Baard Iversen (22 September 1836 – 15 March 1920) was a Norwegian businessperson and politician.

==Biography==
Iversen was born in 1836 in the parish of Aukra in Romsdalen county, Norway . In 1854, at the age of eighteen he left home for the city Ålesund.

In 1862, he moved to the larger city Trondhjem to establish his own trade agency. He was awarded burghership the same year, and opened his first store B. Iversen. He moved the store to larger premises one year later, and expanded the field of business.

In 1868, Iversen's company entered the shipping business, investing in a freight boat route between Trondhjem and Frederikshald. Iversen later became a ship-owner, his first ship built in 1872 for traffic in the North Sea and the Baltic Sea. In 1890 a route between Trondhjem and Newcastle was established.

Iversen also campaigned for a decent railway connection between Trondhjem and the southern cities. From 1895 he was a member of the working committee of the proposed Dovre Line, which would connect Trondhjem to the capital Oslo via Lillehammer. It finally opened in 1921, one year after Iversen's death. Still, he was nicknamed "the father of the Dovre Line".

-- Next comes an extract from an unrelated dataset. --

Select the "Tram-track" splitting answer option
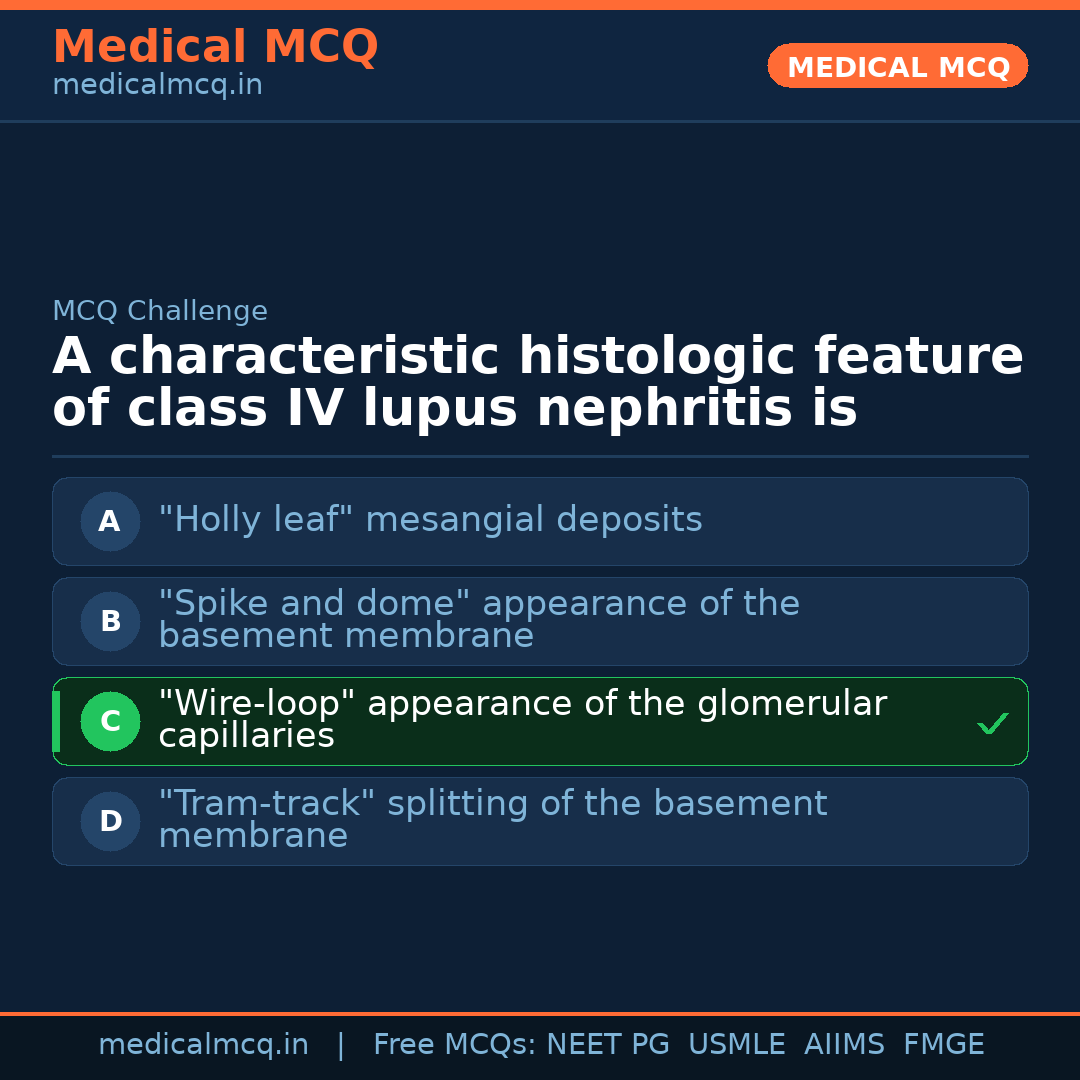Screen dimensions: 1080x1080 point(492,820)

Iversen was also involved in local politics and organizational life. He was a member of the executive committee of Trondhjem city council from 1881 to 1892, and chaired several public committees. He represented his city in the Norwegian Parliament as a deputy representative during the term 1892-1894. He co-founded the local chapter of the Conservative Party in 1883. He was also chairman of the Trondheim Commercial Association (Trondhjems Handelsforening) in several periods, and was a member of the Federation of Norwegian Commercial Associations from 1894 to 1900.

==Personal life==
He was married to Anna Johanne Georgine Junge (1842–1933). His son-in-law Trygve Marstrand Jørgensen became a partner in the company in 1907, and took over in 1915. Baard Iversen died at Trondheim in 1920. He had been proclaimed Knight of the Royal Norwegian Order of St. Olav in 1900 and Commander of the same order in 1910.

His life became the inspiration for the novel Brostein by Toril Brekke (Oslo: Aschehoug. 2003).